We observe that each key enabling technology comprises different perceptive or cognitive processes that, based on the structured representation of the SA-CPS, can be mapped to one or more of its building blocks. In particular, the scene monitoring greatly overlaps with the safety monitor. However, the scope of the former is not only to evaluate risks but also to understand the current process state and its evolution in the near future, which belongs to the normal operations block. Planning is required for safety reflexes, reactive recovery and normal operations. Finally, task modelling belongs mainly to the normal operations blocks.
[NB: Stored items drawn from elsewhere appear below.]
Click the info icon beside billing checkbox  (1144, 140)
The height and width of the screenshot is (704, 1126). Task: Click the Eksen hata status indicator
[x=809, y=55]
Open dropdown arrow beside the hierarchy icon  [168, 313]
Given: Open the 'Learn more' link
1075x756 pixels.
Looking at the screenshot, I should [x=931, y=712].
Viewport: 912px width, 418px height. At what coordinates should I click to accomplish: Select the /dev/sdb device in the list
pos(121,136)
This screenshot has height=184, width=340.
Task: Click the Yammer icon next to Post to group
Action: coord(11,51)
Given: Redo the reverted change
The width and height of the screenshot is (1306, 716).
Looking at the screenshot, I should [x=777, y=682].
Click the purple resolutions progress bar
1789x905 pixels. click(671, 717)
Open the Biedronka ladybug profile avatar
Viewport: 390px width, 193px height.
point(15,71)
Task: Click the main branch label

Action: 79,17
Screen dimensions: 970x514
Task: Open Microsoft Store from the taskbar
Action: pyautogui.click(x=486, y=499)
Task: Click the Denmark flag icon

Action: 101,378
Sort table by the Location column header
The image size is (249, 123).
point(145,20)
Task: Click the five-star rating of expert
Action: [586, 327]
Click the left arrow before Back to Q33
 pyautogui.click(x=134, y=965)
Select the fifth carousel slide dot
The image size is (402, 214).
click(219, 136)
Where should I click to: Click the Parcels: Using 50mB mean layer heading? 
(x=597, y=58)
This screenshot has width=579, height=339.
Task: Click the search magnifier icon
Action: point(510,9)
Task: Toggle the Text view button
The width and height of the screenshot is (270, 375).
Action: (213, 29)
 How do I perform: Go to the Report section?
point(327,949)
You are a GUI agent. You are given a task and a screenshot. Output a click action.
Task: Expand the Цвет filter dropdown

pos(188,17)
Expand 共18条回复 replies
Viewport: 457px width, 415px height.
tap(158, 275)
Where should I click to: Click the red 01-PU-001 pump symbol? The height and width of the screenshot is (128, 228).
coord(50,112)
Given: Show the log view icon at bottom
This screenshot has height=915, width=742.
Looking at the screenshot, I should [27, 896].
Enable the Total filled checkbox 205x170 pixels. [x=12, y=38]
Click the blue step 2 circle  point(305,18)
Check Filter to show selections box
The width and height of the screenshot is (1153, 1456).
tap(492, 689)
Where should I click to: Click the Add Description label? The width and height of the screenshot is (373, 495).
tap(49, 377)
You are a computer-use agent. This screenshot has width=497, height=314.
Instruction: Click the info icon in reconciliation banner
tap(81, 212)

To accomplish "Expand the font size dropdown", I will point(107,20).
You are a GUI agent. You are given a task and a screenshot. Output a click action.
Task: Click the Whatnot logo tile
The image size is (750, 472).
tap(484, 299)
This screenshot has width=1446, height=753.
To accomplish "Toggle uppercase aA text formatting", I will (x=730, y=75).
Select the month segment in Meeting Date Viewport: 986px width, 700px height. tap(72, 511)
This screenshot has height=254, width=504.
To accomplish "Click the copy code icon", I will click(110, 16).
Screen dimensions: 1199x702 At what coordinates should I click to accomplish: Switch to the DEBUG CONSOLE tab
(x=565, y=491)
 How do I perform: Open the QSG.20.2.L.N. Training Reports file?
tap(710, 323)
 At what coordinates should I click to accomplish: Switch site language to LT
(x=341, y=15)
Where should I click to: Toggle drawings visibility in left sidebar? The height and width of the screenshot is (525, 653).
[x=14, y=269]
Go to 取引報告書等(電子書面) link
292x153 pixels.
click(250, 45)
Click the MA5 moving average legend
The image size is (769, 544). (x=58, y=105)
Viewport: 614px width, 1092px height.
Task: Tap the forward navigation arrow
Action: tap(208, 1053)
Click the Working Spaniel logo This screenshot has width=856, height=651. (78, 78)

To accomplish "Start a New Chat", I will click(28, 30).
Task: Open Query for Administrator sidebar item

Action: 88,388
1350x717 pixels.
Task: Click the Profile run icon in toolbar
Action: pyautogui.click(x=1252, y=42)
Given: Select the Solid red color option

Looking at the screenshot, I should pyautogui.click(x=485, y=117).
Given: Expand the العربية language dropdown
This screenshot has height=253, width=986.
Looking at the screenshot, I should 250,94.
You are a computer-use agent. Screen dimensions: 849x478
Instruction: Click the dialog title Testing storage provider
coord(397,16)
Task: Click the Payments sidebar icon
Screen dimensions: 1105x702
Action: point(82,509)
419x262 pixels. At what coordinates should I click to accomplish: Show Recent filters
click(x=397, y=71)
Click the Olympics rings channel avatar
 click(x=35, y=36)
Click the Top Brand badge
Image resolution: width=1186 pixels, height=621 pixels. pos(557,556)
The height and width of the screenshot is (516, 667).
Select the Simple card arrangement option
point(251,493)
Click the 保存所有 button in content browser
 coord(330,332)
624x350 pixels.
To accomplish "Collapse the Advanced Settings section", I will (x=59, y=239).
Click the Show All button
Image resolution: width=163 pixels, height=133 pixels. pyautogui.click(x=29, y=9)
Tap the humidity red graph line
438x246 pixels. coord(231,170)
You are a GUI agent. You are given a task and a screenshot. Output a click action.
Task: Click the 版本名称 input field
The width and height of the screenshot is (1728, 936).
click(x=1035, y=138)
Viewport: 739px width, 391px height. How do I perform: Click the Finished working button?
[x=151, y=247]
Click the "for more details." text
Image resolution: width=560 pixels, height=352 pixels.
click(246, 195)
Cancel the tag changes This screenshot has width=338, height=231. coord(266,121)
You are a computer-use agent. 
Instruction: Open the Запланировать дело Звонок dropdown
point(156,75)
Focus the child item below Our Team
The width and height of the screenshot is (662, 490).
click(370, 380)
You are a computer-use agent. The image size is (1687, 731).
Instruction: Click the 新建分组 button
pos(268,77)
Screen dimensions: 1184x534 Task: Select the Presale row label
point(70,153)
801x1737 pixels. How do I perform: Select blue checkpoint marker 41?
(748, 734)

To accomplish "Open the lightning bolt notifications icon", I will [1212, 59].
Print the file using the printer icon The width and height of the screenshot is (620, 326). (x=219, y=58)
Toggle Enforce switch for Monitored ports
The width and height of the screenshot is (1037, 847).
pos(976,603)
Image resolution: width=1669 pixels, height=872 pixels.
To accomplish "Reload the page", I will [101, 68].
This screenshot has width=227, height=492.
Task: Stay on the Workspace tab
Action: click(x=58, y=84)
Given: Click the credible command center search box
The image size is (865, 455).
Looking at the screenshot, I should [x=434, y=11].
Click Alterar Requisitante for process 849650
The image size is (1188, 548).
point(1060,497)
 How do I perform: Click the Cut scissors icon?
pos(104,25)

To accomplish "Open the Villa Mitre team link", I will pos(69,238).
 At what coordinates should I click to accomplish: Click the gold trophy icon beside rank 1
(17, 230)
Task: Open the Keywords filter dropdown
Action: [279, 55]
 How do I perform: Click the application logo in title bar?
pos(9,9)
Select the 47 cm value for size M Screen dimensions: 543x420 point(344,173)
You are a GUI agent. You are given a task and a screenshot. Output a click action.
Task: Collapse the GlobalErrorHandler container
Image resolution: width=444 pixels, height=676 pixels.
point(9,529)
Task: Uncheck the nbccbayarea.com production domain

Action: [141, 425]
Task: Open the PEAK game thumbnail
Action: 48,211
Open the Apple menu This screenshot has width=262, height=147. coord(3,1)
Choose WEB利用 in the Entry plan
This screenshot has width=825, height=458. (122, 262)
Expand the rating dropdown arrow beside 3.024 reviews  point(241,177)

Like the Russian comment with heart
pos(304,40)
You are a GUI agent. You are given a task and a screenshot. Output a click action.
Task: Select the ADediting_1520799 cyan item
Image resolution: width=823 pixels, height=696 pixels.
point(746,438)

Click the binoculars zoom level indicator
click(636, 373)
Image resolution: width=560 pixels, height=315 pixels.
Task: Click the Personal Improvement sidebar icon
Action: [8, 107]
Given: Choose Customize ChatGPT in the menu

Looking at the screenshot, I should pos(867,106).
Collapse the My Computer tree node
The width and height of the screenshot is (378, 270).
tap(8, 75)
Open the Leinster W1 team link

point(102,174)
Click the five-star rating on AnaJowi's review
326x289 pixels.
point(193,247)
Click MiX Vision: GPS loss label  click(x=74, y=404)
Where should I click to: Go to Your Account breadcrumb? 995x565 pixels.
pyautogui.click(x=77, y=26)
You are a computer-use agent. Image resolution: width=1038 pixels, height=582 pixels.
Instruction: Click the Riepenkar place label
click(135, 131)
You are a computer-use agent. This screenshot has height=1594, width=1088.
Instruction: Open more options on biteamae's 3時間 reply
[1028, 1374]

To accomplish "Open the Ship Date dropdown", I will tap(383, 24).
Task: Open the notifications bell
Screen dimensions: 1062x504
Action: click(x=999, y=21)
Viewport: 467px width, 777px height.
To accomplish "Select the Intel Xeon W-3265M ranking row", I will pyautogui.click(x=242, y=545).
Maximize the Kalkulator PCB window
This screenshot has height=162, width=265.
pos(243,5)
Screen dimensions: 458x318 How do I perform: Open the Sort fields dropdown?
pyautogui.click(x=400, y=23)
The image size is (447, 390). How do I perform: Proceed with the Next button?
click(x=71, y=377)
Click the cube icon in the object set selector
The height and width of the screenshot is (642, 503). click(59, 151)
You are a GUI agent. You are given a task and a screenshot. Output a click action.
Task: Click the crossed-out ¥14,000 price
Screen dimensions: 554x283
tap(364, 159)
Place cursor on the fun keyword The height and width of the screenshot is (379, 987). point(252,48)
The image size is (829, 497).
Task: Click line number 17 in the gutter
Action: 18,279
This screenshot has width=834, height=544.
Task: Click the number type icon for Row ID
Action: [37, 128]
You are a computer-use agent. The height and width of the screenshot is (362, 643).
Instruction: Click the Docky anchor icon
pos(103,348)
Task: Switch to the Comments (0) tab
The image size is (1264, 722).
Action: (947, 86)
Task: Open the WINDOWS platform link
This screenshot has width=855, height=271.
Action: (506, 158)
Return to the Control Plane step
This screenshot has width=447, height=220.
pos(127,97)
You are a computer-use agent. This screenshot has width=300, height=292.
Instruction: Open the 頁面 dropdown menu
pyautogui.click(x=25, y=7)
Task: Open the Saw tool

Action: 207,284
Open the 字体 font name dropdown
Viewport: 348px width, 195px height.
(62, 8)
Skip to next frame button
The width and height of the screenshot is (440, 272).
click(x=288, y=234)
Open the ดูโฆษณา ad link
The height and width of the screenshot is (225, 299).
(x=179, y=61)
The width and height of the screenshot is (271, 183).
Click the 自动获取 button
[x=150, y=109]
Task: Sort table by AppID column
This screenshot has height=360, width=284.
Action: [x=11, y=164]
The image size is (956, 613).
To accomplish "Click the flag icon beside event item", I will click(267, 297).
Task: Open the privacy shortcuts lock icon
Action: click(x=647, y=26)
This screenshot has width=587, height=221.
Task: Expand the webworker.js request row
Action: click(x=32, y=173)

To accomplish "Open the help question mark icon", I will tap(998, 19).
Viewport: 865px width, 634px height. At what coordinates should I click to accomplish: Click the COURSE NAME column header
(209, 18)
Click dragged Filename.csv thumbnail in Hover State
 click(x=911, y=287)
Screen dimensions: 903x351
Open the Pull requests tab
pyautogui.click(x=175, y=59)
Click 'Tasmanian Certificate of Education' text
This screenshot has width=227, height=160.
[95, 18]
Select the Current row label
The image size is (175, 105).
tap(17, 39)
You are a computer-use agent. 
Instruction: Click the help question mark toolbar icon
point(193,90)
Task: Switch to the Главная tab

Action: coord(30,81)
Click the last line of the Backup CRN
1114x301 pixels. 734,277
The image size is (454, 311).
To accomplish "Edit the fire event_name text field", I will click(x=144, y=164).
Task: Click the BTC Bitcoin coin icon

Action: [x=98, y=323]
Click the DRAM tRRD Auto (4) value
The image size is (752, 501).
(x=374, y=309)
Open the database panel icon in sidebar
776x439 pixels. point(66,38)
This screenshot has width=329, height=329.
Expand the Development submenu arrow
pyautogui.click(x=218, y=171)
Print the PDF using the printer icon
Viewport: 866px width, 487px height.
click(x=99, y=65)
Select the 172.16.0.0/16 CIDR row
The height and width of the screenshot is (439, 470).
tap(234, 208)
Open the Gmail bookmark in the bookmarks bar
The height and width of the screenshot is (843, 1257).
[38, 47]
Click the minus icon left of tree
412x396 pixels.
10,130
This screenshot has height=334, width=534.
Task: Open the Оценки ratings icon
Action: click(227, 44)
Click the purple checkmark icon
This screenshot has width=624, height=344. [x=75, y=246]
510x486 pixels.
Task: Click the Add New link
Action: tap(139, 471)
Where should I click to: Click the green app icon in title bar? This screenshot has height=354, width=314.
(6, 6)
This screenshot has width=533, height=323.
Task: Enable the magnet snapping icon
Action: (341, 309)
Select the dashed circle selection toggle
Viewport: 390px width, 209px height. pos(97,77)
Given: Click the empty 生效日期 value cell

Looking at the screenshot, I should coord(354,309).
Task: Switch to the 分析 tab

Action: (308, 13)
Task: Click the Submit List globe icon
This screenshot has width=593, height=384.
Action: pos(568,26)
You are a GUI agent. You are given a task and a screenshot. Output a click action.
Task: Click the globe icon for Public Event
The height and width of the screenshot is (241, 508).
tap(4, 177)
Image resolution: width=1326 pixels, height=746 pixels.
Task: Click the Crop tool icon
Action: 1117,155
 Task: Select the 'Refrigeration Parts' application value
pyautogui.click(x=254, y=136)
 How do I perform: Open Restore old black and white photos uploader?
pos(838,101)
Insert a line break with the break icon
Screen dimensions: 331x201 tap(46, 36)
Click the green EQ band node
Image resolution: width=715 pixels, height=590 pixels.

However, understanding the assembly sequence provide useful hints on the prediction of risky circumstances.

4 Conclusions

Industry 4.0foresees humans and CPS as cooperative entities. Under such a perspective, CPS need to aware not of its inner state, but also of the environmental ones, including any other entity on its surroundings. To smartly interact with both humans and other machines, CPS must be endowed with real-time decision-making capabilities. Although still today there are many open problems on the field, different AIand ML techniques can be combined together to provide feasible solutions to real-world problems, specially on the fields of HRC and automated adaptation of a multi-variant collaborative manufacturing system.

Within these applicative context, it is required to provide a strong emphasis on safety, concept that to our knowledge has not being taken into account on any formalization of the concept of CPS. A safety-aware CPS is composed at least by four fundamental blocks:

  • A constantly running safety monitor system to evaluate the safety status independently of any other functionalities of the CPS.

  • A safety reflexes block to be activated when a risky circumstance has been detected.

  • A reactive recovery unit to restore safe operative conditions just after the safety has been guarantee by the prompt actions of the safety reflexes unit.

  • A normal operations module, which normally runs unless pre-empted due to safety issues.

HRC can be effectively implemented through the exploitation of three key enabling technologies, namely: scene monitoring, task modelling and planning. Different state-of-the-art AIand ML algorithms can deal with deferent aspect of one or more of these technologies. The research in this area is still in an early stage, so this contribution aims to motivate other researchers to do further research and practitioners to collaborate with research institutions for conducting tests on practical applications in real case studies.